Diciamo che viste le premesse non ero nell’ambiente ideale per capire quanto potessi essermi allontanato dalla mia fede.

Ho scoperto che la mia fede c’è. Forse più consapevole di prima, ma è come in pausa. O meglio, sono in pausa le esternazioni e la partecipazione ai sacramenti. Questa è una scelta consapevole perché in un momento di crisi, un momento in cui non mi è chiaro in che direzione sto andando, non riesco a essere coerente con un messaggio molto importante e molto profondo, pertanto non riesco a partecipare attivamente a questa vita.

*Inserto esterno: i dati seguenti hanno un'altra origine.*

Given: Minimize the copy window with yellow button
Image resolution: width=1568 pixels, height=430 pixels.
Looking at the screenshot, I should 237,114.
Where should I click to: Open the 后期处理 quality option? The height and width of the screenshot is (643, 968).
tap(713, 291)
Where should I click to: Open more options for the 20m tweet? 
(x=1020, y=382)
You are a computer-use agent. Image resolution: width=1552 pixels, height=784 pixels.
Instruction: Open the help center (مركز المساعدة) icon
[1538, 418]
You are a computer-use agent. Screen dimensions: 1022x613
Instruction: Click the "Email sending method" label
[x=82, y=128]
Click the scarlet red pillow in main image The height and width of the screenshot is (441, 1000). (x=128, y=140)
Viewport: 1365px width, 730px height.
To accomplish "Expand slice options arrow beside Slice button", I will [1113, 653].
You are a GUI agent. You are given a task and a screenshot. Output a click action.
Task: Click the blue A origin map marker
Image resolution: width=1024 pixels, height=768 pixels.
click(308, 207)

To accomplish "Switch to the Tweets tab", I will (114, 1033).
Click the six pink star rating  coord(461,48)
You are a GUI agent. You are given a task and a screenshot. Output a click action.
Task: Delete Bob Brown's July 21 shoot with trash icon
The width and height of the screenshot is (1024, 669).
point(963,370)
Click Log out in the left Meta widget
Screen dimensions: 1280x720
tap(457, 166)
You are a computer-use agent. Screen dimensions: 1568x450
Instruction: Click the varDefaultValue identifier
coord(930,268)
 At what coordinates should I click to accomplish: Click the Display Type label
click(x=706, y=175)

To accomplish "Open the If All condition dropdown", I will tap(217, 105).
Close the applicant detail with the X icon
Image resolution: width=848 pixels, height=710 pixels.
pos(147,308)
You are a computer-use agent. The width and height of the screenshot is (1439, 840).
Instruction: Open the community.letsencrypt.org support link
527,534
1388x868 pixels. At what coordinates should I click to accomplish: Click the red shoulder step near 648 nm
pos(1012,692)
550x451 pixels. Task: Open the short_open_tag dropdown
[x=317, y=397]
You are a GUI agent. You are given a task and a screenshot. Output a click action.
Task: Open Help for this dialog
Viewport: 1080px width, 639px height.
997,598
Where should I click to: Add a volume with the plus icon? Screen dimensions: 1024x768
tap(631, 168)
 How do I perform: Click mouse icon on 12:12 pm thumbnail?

In ultimo ieri ho visto molta gente. Molta gente che ha raggiunto il luogo come se fosse un’attrazione turistica qualsiasi. Molta gente che non si cura minimamente che i bambini (magari viaggiano con 6-7 figli) scorrazzino liberamente in luoghi di preghiera non provando minimamente a contenere l’esuberanza dei più piccoli in situazioni dove ci sono altri che magari (e non sto parlando di me) stanno cercando un raccoglimento per pregare.

Devo provare a tornare fuori stagione turistica, a cercare di capire quali emozioni si scateneranno in un momento in cui riesco a fare silenzio dentro e fuori di me.

Già aver visto che qualcosa si è mosso dentro, in una maniera che non riesco a capire, è già un segnale che mi indica che non tutto è perduto e che devo fare ancora della strada per capire come si è evoluto questo mio lato.

Una cosa per me è diventata certa. Dio è ovunque, questi luoghi servono agli uomini ma non lo rendono più vicino. La religione dovrebbe indirizzarci semplicemente a cogliere questa presenza che è sia trascendente che immanente nell’esistenza di chi crede ma queste linee guida sono sia precise che non precise allo stesso modo. In ultimo la religione non deve essere una barriera, una gabbia nella quale rinchiuderci. Paradossalmente sento molto di più il peso etico delle mie scelte ora che sono in crisi che prima quando non lo ero.